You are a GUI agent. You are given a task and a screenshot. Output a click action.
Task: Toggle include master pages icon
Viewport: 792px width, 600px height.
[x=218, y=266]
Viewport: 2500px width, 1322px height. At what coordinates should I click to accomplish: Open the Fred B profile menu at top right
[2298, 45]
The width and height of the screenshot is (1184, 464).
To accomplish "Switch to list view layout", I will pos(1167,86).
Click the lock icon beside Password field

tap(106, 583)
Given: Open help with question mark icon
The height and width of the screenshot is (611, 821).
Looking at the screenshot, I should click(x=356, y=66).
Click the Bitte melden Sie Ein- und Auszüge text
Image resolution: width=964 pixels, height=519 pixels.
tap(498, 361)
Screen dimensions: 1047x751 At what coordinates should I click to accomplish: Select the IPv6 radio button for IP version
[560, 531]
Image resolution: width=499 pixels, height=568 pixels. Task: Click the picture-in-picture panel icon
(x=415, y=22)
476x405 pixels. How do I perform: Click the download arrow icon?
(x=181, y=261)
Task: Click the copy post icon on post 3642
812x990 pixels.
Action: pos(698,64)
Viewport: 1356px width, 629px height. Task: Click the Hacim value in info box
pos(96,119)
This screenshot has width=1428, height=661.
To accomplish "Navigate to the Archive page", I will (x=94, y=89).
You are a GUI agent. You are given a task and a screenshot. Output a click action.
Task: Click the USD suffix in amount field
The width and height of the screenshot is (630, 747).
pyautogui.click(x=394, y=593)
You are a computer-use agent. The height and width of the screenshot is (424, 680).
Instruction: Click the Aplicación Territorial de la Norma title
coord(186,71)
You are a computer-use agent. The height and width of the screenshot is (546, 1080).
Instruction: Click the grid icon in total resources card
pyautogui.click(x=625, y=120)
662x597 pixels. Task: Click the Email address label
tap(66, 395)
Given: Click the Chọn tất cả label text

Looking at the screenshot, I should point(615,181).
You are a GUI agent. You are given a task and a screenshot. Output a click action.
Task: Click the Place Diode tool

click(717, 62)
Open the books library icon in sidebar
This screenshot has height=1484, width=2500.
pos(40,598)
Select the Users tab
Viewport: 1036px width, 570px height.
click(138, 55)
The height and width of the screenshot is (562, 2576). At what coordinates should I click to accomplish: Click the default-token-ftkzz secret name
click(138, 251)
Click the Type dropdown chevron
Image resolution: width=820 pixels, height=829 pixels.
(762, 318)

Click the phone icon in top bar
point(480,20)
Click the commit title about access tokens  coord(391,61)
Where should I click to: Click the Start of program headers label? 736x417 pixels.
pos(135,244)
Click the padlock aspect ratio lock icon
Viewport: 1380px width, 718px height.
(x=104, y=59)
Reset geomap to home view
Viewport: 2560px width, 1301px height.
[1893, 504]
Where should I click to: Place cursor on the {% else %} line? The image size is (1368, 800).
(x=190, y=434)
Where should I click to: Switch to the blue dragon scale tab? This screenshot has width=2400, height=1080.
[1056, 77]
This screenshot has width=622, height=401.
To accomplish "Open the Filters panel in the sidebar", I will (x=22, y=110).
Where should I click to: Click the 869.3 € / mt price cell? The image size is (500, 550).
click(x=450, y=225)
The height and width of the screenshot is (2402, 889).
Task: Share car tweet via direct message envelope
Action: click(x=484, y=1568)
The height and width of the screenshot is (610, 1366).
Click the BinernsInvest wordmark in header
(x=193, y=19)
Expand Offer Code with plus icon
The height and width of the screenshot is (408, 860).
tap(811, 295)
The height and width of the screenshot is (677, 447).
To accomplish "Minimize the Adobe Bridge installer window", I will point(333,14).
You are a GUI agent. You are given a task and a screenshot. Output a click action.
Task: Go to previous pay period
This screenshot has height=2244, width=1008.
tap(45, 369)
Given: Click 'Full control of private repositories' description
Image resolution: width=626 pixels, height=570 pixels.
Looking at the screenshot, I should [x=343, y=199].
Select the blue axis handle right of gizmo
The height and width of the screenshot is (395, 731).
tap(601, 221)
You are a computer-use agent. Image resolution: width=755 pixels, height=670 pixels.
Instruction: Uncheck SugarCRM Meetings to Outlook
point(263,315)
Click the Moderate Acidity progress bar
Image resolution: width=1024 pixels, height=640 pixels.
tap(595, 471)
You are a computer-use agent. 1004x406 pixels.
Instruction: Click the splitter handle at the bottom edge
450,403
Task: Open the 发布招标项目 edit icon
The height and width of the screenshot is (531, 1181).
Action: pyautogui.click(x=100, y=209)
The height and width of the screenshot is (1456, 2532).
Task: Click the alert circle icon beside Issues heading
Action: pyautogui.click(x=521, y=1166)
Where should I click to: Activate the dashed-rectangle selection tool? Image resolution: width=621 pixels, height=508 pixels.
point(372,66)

:::::

Return the lines of the material unchanged, beginning at the line that contains "is (546, 1080)." and ending after the line that contains "[1893, 504]".

You are a computer-use agent. The height and width of the screenshot is (546, 1080).
Instruction: Click the grid icon in total resources card
pyautogui.click(x=625, y=120)
662x597 pixels. Task: Click the Email address label
tap(66, 395)
Given: Click the Chọn tất cả label text

Looking at the screenshot, I should point(615,181).
You are a GUI agent. You are given a task and a screenshot. Output a click action.
Task: Click the Place Diode tool

click(717, 62)
Open the books library icon in sidebar
This screenshot has height=1484, width=2500.
pos(40,598)
Select the Users tab
Viewport: 1036px width, 570px height.
click(138, 55)
The height and width of the screenshot is (562, 2576). At what coordinates should I click to accomplish: Click the default-token-ftkzz secret name
click(138, 251)
Click the Type dropdown chevron
Image resolution: width=820 pixels, height=829 pixels.
(762, 318)

Click the phone icon in top bar
point(480,20)
Click the commit title about access tokens  coord(391,61)
Where should I click to: Click the Start of program headers label? 736x417 pixels.
pos(135,244)
Click the padlock aspect ratio lock icon
Viewport: 1380px width, 718px height.
(x=104, y=59)
Reset geomap to home view
Viewport: 2560px width, 1301px height.
[1893, 504]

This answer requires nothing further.